◆ **TASK TO CARRY OUT**
A faithful, word-for-word copy of the data below is required, without pictures.

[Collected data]
▽

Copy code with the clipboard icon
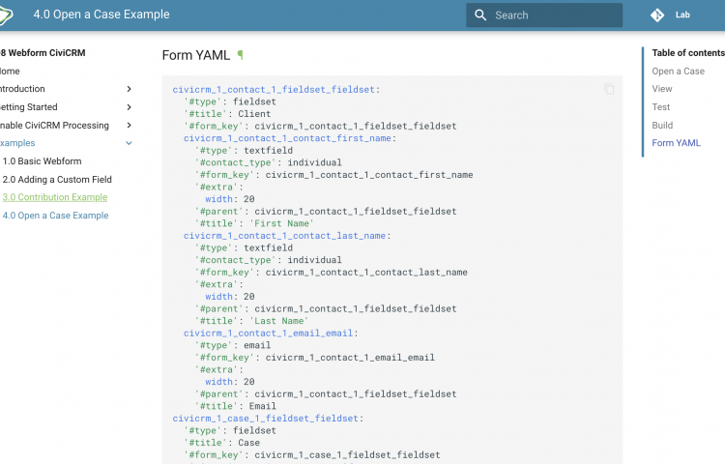This screenshot has width=725, height=464. tap(608, 89)
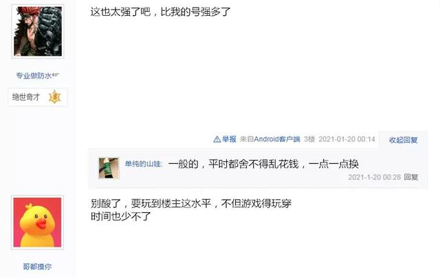Click the reply timestamp 2021-1-20 00:28
440x279 pixels.
point(374,177)
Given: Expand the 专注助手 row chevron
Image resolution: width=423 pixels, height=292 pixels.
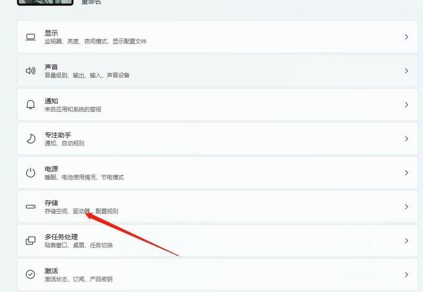Looking at the screenshot, I should tap(406, 138).
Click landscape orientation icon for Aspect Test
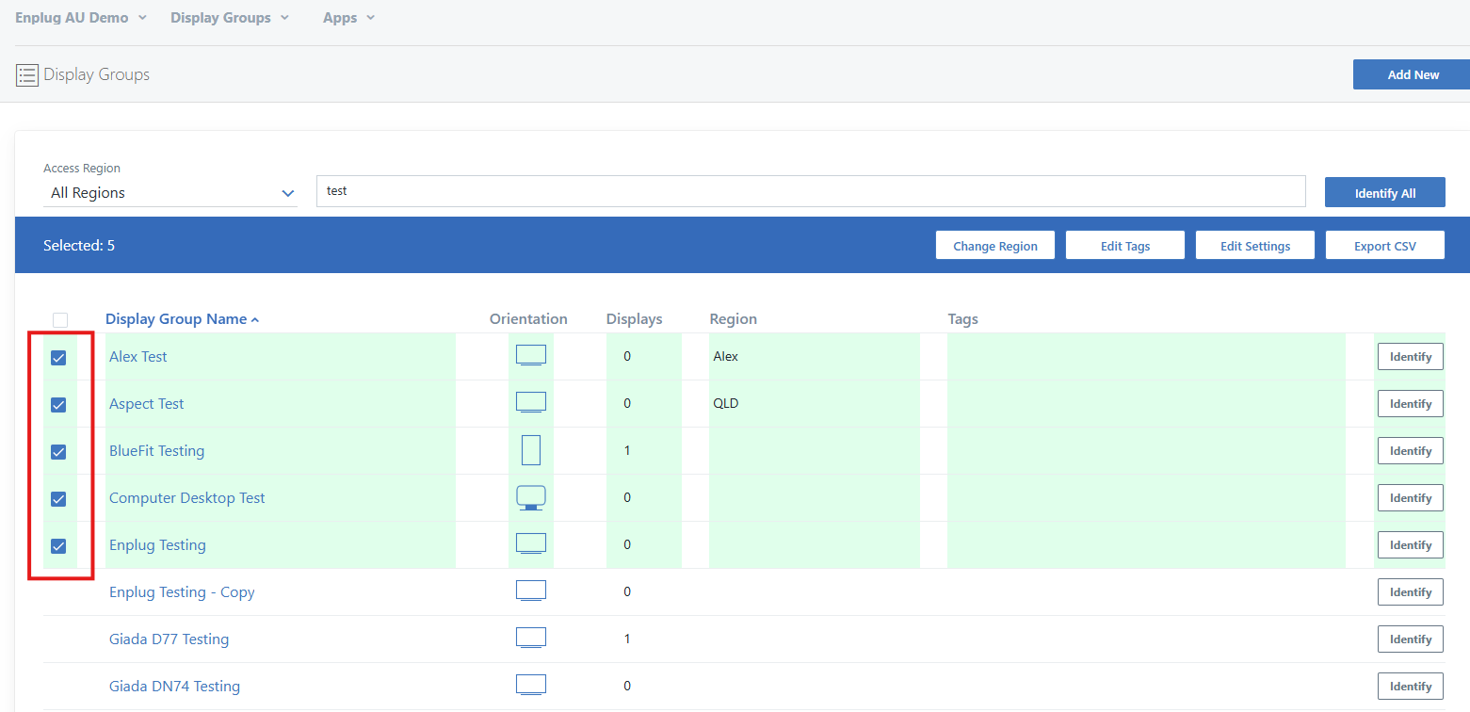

△

◆ **RESULT FOR THIS TASK**
Copy code with the clipboard icon
This screenshot has width=725, height=464. tap(608, 89)
Click the reply timestamp 2021-1-20 00:28
440x279 pixels.
point(374,177)
Given: Expand the 专注助手 row chevron
Image resolution: width=423 pixels, height=292 pixels.
Looking at the screenshot, I should tap(406, 138).
Click landscape orientation icon for Aspect Test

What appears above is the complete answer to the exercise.